Where does desertification occur?
No continent, except Antarctica, is immune from desertification. The problem is particularly acute in Africa, which has 37 per cent of the world’s arid zones. About 66 per cent of its land is either desert or drylands. The impact is also severe in Asia, which holds 33 per cent of the world’s arid zones.
Degraded areas include the sand dunes of the Syrian Arab Republic, the steep mountain slopes of Nepal, the deserts of Australia and the deforested highlands of the Lao People’s Democratic Republic. In the Americas there are deserts that stretch from southern Ecuador along the entire Peruvian shoreline and into northern Chile. Italy, Portugal, Spain and Turkey all experience desertification.
The effects of desertification are often felt far beyond the regions where it is occurring. Airborne particles affect cloud formation and rainfall patterns. Dust storms from the Gobi Desert affect visibility in Beijing. Dust from the Sahara has been implicated in respiratory problems in North America and has affected Caribbean reefs.
Tree regeneration in Niger
Almost 270,000 people live in the Aguié Department of Niger. For many years, poor people in the area cut down trees for fuel, building and other uses. With each year’s rains, tiny tree shoots would emerge from the soil, a reminder of the thousands of stumps and roots lying just below the surface. Animals grazed on the shoots and farmers cleared them to make way for crops. But without the trees, the land became unproductive and the crops failed.

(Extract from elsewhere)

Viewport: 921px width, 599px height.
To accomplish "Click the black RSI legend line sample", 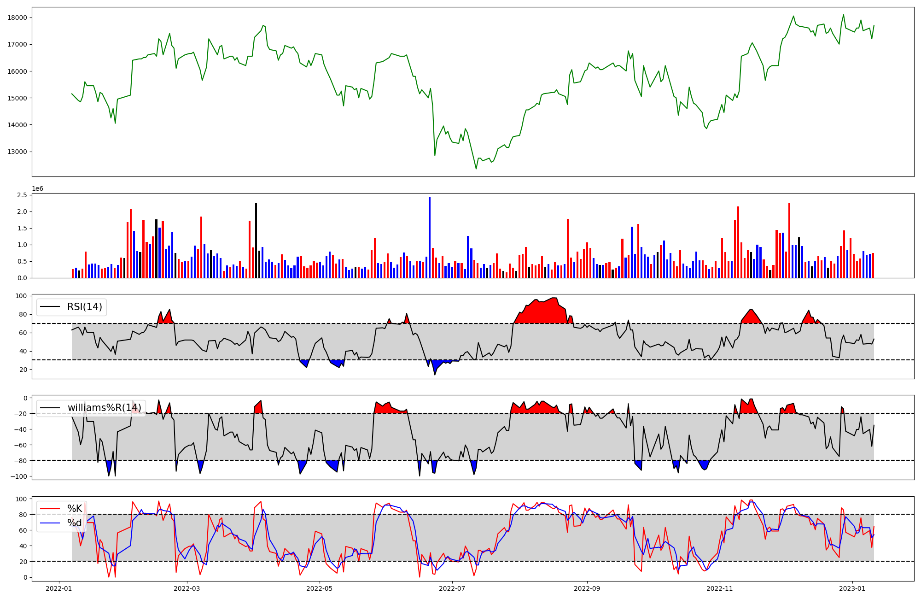I will pos(50,307).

IFAD recognized that the only way to improve food security and incomes in the region was to come up with a programme that would allow the trees to grow. In 2000, an assisted natural regeneration programme was implemented on more than 100,000 hectares of land. IFAD has been a major contributor to the programme.
The programme has been a resounding success. An evaluation found there were about 50 new trees per hectare in the programme area. Vast zones of the 100,000-hectare area are now protected from sandstorm damage. Reforestation rates were lower in non-programme areas. Assisted natural regeneration has also contributed to restoring soil fertility. The benefits of tree regeneration have been so dramatic that farmers not directly involved in the programme are also following the practice.
Greening a grey land
Naelson Medeiros was born about 30 years ago in Sombras Grandes, a small community in the vast ‘grey land’ of the Caatigna forest in north-eastern Brazil, which gets its nickname from the monochrome colours of the landscape, a result of the annual nine-month drought when there is precious little green to be seen. Medeiros remembers the difficult times in the harsh landscape, when survival seemed almost impossible.

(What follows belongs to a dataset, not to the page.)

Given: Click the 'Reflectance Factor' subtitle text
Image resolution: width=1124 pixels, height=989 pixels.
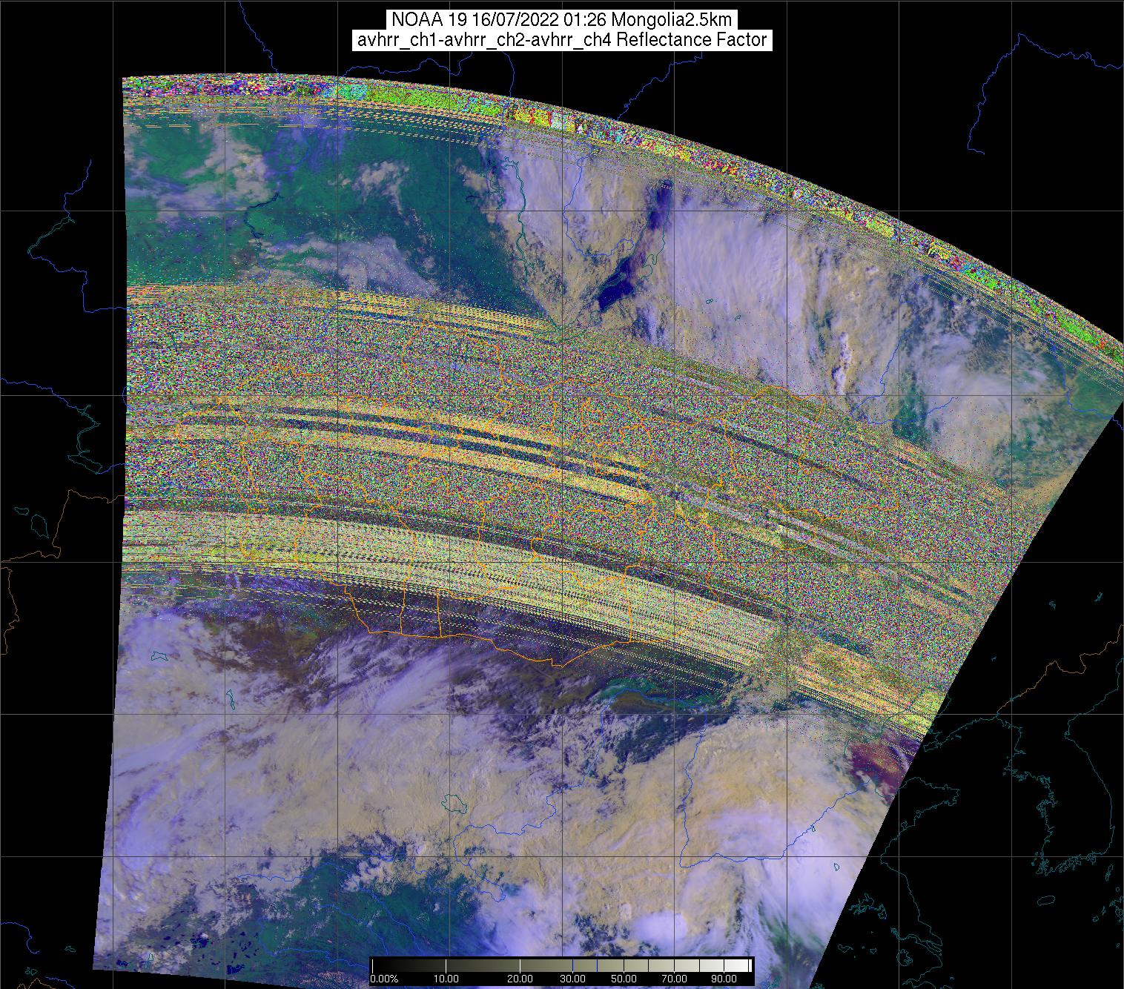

For families living in the community, firewood collected for charcoal production and temporary farming were the only sources of income. “Firewood was becoming scarce,” says Medeiros. “Stones were all we had, and you could see people breaking them to sell the gravel to building companies.” The number of people migrating to the cities in search of work increased.
Working with the federal government, an IFAD-funded project introduced irrigation schemes and technologies to ensure efficient provision of water. Today, the community has been transformed into an oasis. Water tanks capable of storing up to 16,000 litres and filled by only 200 millimetres of precipitation are now supplying good-quality water to families. Small underground dams and a range of different wells have allowed rainwater to be stored under the soil without flooding the best land for planting.
Local families are now growing enough vegetables to feed themselves and earn a better living. “Today we see our land as full of potential,” says Medeiros. “We are happy to see that it is worth investing and staying here. We do not need to migrate anymore.”